- **How to complete this task**
What you give must be exactly the lines of the material from the first through the line that contains "Task: Click the 'activated", inclusive, and no others.

<<<<

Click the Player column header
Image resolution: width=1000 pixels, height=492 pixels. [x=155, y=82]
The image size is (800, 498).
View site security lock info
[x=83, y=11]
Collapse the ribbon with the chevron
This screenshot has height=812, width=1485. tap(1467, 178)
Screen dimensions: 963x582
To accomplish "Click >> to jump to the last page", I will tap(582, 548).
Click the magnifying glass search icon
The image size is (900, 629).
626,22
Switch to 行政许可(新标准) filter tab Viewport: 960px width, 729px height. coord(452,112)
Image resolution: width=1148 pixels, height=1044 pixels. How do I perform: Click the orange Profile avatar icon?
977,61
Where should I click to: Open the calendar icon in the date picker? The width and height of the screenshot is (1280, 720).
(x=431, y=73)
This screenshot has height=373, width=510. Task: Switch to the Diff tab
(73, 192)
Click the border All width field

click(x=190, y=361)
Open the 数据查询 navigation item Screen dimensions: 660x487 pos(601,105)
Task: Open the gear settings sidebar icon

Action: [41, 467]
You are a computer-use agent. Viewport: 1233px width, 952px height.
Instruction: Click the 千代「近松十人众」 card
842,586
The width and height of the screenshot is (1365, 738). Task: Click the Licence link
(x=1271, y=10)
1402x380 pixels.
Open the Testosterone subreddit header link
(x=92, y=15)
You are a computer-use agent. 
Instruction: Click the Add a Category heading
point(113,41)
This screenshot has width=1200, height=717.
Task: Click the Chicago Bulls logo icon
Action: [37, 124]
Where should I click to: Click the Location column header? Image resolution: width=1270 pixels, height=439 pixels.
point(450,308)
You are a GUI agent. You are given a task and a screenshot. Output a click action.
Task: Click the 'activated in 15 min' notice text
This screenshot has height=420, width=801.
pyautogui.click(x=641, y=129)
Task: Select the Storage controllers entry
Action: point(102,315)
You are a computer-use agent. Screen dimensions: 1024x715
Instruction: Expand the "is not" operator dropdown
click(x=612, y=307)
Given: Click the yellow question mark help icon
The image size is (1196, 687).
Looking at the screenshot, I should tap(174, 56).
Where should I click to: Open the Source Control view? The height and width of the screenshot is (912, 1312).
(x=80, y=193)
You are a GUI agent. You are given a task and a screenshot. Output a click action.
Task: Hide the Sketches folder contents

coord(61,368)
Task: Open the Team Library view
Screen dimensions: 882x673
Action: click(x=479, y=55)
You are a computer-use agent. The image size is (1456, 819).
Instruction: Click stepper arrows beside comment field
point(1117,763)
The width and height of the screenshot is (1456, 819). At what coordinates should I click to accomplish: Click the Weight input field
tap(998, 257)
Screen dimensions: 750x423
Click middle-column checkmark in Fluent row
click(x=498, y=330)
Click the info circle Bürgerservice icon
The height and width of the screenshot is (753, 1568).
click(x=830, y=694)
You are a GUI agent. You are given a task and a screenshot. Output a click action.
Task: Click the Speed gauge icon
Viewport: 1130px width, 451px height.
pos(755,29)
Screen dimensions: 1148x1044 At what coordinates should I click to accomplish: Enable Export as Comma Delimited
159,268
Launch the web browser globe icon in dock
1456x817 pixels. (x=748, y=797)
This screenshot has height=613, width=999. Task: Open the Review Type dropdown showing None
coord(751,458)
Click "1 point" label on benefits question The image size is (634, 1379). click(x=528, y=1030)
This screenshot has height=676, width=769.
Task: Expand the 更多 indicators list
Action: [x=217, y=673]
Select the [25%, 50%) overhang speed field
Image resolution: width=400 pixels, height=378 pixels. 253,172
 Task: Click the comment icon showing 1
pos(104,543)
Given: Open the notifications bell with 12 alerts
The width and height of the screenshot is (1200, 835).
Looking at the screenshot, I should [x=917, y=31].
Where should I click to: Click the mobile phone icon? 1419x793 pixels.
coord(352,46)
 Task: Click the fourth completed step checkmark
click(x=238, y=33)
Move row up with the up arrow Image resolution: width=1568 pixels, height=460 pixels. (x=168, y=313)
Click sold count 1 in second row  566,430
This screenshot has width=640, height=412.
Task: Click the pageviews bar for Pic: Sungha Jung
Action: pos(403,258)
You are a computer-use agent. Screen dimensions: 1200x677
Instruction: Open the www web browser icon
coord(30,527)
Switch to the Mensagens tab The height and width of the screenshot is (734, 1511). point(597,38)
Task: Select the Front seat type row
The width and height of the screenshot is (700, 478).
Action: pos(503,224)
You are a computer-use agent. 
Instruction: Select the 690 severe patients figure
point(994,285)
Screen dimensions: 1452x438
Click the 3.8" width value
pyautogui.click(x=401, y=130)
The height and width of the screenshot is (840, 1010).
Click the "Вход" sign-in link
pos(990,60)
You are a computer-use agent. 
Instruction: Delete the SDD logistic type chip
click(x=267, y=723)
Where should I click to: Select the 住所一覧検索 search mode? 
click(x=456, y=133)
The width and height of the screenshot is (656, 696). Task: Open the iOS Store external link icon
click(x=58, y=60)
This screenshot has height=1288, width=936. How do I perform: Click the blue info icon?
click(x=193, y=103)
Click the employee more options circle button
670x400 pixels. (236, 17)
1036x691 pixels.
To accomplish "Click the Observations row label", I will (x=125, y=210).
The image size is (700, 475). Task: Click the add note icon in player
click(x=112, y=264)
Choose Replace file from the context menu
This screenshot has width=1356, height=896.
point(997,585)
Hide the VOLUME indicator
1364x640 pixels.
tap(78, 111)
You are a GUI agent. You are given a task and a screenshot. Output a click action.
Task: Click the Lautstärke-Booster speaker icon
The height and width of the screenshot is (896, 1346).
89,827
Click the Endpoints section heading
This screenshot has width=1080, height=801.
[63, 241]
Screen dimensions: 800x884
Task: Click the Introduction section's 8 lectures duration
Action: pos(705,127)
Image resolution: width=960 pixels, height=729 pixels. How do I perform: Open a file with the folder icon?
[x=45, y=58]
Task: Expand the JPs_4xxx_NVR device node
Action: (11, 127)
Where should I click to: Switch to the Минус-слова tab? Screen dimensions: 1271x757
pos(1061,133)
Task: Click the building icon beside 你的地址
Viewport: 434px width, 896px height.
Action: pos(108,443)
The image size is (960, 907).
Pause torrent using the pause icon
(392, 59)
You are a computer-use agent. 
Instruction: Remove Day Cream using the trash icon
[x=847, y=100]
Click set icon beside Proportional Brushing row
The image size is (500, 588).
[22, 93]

>>>>

- **Answer below**
Click the Player column header
Image resolution: width=1000 pixels, height=492 pixels. [x=155, y=82]
The image size is (800, 498).
View site security lock info
[x=83, y=11]
Collapse the ribbon with the chevron
This screenshot has height=812, width=1485. tap(1467, 178)
Screen dimensions: 963x582
To accomplish "Click >> to jump to the last page", I will tap(582, 548).
Click the magnifying glass search icon
The image size is (900, 629).
626,22
Switch to 行政许可(新标准) filter tab Viewport: 960px width, 729px height. coord(452,112)
Image resolution: width=1148 pixels, height=1044 pixels. How do I perform: Click the orange Profile avatar icon?
977,61
Where should I click to: Open the calendar icon in the date picker? The width and height of the screenshot is (1280, 720).
(x=431, y=73)
This screenshot has height=373, width=510. Task: Switch to the Diff tab
(73, 192)
Click the border All width field

click(x=190, y=361)
Open the 数据查询 navigation item Screen dimensions: 660x487 pos(601,105)
Task: Open the gear settings sidebar icon

Action: [41, 467]
You are a computer-use agent. Viewport: 1233px width, 952px height.
Instruction: Click the 千代「近松十人众」 card
842,586
The width and height of the screenshot is (1365, 738). Task: Click the Licence link
(x=1271, y=10)
1402x380 pixels.
Open the Testosterone subreddit header link
(x=92, y=15)
You are a computer-use agent. 
Instruction: Click the Add a Category heading
point(113,41)
This screenshot has width=1200, height=717.
Task: Click the Chicago Bulls logo icon
Action: [37, 124]
Where should I click to: Click the Location column header? Image resolution: width=1270 pixels, height=439 pixels.
point(450,308)
You are a GUI agent. You are given a task and a screenshot. Output a click action.
Task: Click the 'activated in 15 min' notice text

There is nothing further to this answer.